== ELENCO ATTIVITÀ ==
**a.** Ricopia dal documento fonte il passo che va da "Tale è infatti" a "di un paese.".
**b.** Elenca tutti i paesi nominati nel documento fonte.
━━ DOCUMENTO FONTE
Dopo l’ultima ondata di sparatorie di massa di questa estate, questa lista è cresciuta per includere Giappone, Uruguay, Venezuela e persino il gruppo per i diritti umani Amnesty International (che di solito non lo fa).
Infatti, nonostante tutti i pericoli in tutto il resto del mondo, Amnesty International ha emesso un avviso di viaggio solo contro gli Stati Uniti. Il punto non era tanto di proteggere i possibili viaggiatori, quanto piuttosto di aumentare la consapevolezza sul problema usando per questo la stampa. Era, in effetti, “più un espediente che un consiglio utile”.
40,000 retweets dopo, era chiaro che avesse funzionato.
Tale è infatti il potere delle avvertenze di viaggio, anche senza che ce ne accorgiamo, che riesce a colpire l’immaginazione pubblica e influenzare la sua percezione di un paese.
━━━━
━━ DATI ESTRATTI
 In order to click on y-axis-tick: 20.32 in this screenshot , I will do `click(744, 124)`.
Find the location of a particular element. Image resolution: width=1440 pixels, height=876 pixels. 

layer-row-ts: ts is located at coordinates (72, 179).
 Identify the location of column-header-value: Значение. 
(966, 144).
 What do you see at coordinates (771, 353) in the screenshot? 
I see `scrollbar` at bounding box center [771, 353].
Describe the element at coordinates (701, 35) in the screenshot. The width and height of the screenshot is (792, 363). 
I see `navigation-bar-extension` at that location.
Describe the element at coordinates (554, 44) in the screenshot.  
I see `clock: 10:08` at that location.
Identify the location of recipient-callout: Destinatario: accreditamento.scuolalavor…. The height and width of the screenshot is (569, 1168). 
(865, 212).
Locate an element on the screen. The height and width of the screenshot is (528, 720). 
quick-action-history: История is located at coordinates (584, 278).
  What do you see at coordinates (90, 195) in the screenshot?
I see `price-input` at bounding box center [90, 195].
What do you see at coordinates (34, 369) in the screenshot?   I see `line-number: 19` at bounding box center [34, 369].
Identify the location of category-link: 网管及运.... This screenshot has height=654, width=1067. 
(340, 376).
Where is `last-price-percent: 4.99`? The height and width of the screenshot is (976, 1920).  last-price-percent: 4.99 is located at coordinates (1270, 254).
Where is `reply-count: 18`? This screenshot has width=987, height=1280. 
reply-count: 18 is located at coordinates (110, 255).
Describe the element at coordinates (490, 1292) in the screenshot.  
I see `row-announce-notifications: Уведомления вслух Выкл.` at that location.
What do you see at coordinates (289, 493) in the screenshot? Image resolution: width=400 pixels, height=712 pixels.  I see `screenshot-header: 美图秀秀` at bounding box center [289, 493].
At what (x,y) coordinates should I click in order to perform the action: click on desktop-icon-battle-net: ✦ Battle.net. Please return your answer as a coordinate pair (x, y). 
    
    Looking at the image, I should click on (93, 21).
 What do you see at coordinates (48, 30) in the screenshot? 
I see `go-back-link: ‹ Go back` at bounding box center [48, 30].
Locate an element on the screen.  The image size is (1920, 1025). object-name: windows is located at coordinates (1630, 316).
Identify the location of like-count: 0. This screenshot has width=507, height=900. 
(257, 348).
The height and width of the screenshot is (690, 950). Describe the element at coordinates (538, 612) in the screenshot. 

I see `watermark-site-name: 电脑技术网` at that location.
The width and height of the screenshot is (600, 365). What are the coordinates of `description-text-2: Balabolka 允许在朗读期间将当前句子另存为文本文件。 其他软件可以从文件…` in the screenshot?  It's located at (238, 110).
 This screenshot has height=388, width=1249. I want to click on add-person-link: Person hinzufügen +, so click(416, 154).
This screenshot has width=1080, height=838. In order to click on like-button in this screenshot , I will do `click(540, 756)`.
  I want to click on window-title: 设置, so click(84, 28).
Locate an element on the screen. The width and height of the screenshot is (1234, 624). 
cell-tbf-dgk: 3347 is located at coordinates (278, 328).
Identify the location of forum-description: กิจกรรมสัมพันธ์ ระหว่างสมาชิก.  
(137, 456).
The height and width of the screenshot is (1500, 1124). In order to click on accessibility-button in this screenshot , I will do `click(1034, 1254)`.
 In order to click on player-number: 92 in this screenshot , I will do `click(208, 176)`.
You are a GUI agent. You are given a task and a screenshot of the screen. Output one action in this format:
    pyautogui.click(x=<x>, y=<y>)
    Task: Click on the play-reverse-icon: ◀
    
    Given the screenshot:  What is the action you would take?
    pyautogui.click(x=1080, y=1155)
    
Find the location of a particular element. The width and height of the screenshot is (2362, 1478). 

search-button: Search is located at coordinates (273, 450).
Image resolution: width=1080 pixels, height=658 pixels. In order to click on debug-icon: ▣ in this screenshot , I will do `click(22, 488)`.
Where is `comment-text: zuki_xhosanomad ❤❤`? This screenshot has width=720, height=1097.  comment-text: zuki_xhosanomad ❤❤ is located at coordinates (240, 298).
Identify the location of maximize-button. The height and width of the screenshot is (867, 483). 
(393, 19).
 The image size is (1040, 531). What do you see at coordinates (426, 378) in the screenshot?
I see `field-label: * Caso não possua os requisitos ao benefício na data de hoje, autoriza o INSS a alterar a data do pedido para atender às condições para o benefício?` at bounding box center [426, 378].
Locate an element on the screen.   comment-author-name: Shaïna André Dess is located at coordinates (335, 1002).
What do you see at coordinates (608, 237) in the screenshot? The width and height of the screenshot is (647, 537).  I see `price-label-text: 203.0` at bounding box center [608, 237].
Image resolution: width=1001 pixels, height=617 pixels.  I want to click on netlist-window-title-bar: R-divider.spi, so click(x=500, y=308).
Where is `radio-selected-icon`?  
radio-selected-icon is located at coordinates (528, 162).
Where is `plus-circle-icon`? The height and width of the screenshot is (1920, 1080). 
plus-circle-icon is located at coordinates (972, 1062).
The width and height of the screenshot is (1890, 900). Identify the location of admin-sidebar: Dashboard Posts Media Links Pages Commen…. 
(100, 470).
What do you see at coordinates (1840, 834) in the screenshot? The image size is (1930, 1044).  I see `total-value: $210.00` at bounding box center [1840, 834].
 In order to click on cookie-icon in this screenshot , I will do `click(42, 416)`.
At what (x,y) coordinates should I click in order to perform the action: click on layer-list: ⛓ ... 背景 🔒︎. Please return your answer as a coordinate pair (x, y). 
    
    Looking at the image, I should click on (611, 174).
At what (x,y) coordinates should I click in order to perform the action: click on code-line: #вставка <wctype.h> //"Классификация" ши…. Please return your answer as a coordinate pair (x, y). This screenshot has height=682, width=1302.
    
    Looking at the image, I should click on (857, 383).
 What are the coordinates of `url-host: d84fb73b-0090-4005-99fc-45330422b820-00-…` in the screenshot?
━━━━
== SOLUZIONI ==
**a.**
Tale è infatti il potere delle avvertenze di viaggio, anche senza che ce ne accorgiamo, che riesce a colpire l’immaginazione pubblica e influenzare la sua percezione di un paese.

**b.** Giappone, Uruguay, Venezuela, Stati Uniti